Financial Trading Blog

Top Banks to Restore or Destroy Confidence



Sentiment around banks is exceptionally cautious this time, focusing on how the US banking system coped with the collapse of three regional banks last month.

Restoring Confidence Or Adding to Fears

US major banks will provide the unofficial start of Q1 earnings season with the opportunity to restore confidence in the banking system if the reported numbers show stability. The focus is likely to be on deposits and loan growth. The relative position of deposits will be seen as a general gauge of people's confidence in banks, and if banks report relatively limited outflows or a return of inflows, it could reassure investors. Reports have also suggested that banks are tightening lending in the current environment, which could weigh on economic growth so that major bank lending trends could be pivotal for future expectations for the US economy.


JPMorgan Has Provisioned A Lot

The CEO of JPMorgan, Jaime Dimon, has been the most outspoken about the risks of an impending recession, and the bank has been provisioning heavily recently. The trend is expected to continue and impact earnings, but the bank is also expected to benefit from higher net interest income, which could boost the bottom line. Interest is also likely on the trading profit, as the bank could be affected by investors moving to safety. Earnings are expected to be slightly lower at $3.41 on improved revenues of $36.1B.


Wells Fargo's Plan-for-Worse in Focus

As one of the major banks, Wells Fargo has been one of the beneficiaries of depositors' move from smaller banks to more secure institutions. The bank is expected to confirm that it will resume buybacks, as communicated in the Q4 report. Focus will likely be on commentary about the economic outlook after the CEO, Charles Scharf, said he was planning for a worse economy this year. Earnings are expected to increase to $1.13 on $20.1B in revenue.


Citigroup Might Benefit from Job Cuts

The recent press speculated that the bank could cut "hundreds" of jobs in its investment and mortgage operations, so attention will likely be on potential cost-cutting measures. The bank has also reported increasing delinquencies in its monthly Master Trust reports. Focus will likely be on regional performance, as the US banking division was the only one to see a drop in revenue in the last quarter. Earnings are expected to rebound to $1.64 on improved revenues of $20.1B.
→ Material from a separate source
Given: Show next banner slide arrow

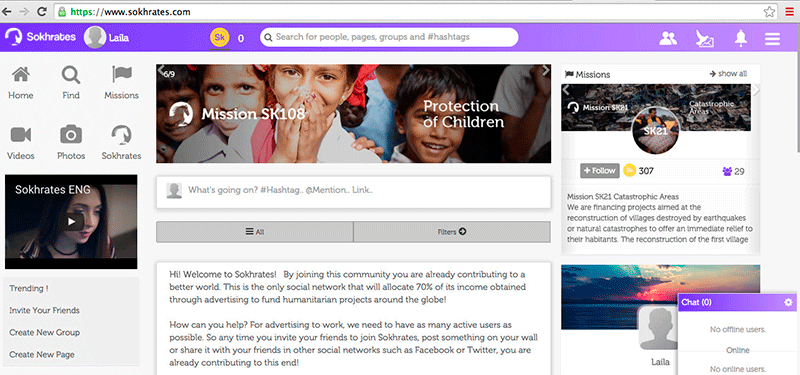Looking at the screenshot, I should coord(545,70).
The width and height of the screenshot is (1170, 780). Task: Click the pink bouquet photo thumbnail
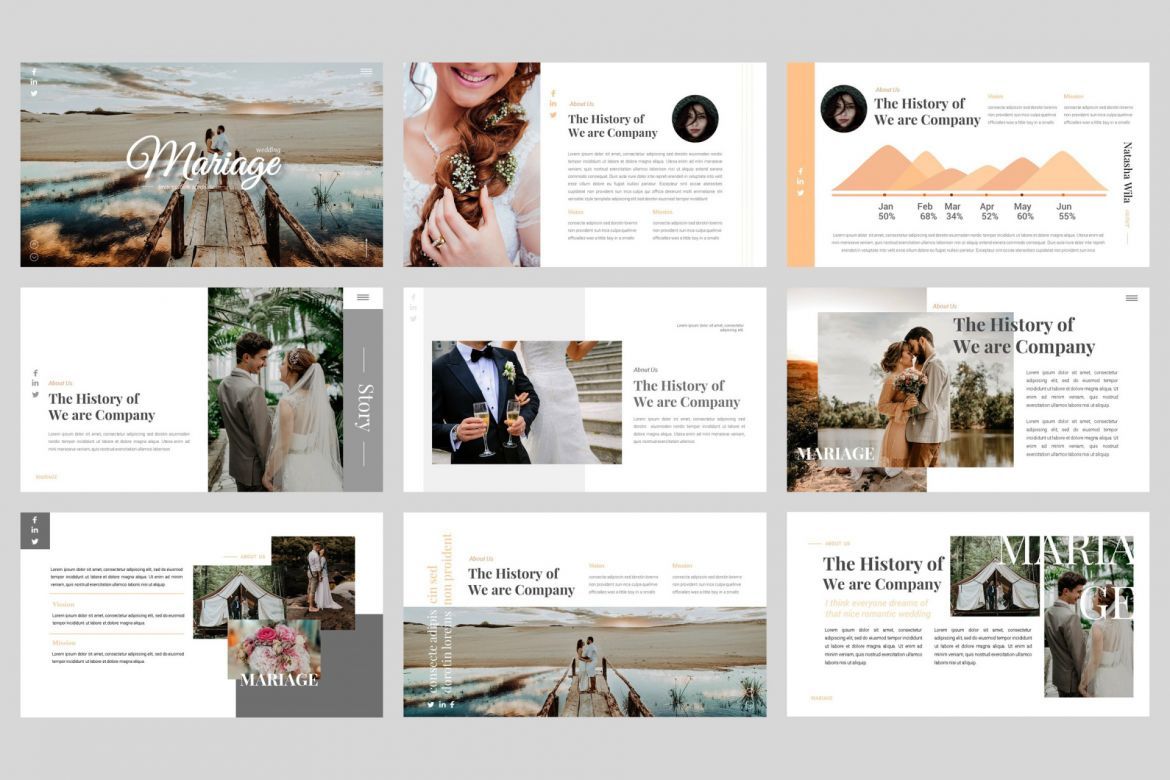point(272,650)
Wells Fargo Might Have Bottomed (For Now)

The share price of Wells Fargo tapped the golden pocket of $35 and reversed on March 24, following the completion of a flag pattern. Bulls must reclaim each one of the Fibonacci resistances for a chance at $60, with the 50% around $40 being the first major milestone. 

If the zone between $40-$45 acts as a resistance in the event of additional advances, the probability of a continuation towards $30 will increase. Typically, ending corrections contain five waves, with the downward leg down from $51 appearing to have so far completed only four.
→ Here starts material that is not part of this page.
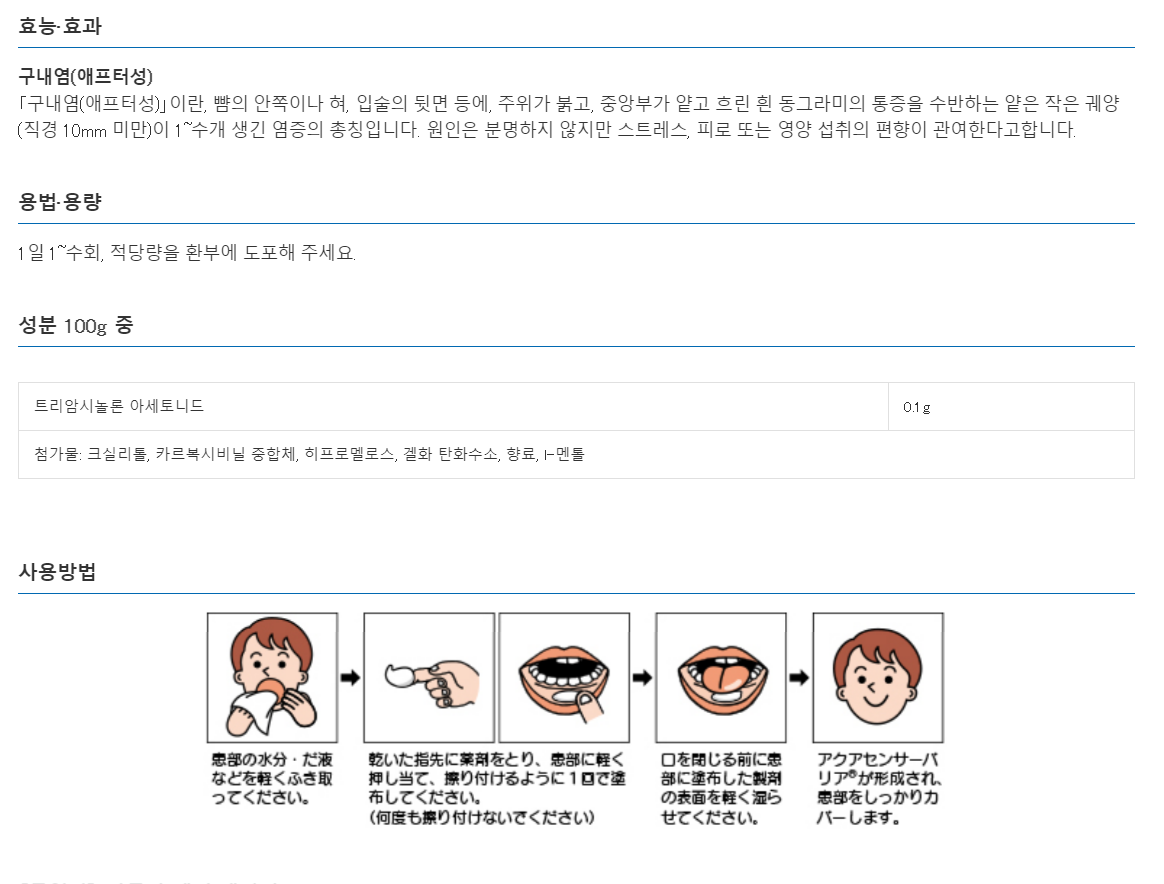This screenshot has height=884, width=1164.
Task: Click the arrow before the tongue illustration
Action: (x=642, y=678)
13042022 - Top Banks to Restore or Destroy Confidence

Source: Spreadex / WELLS FARGO

 

Key Takeaways

US banks' Q1 earnings season will provide an opportunity to restore confidence in the banking system. The focus will be on deposits and loan growth as investors seek reassurance that people are confident in banks. Citigroup might benefit from job cuts, while Wells Fargo is expected to confirm buybacks and address the economic outlook following CEO Charles Scharf's warning of a worse economy in 2021. JPMorgan has provisioned heavily already and may benefit from higher net interest income.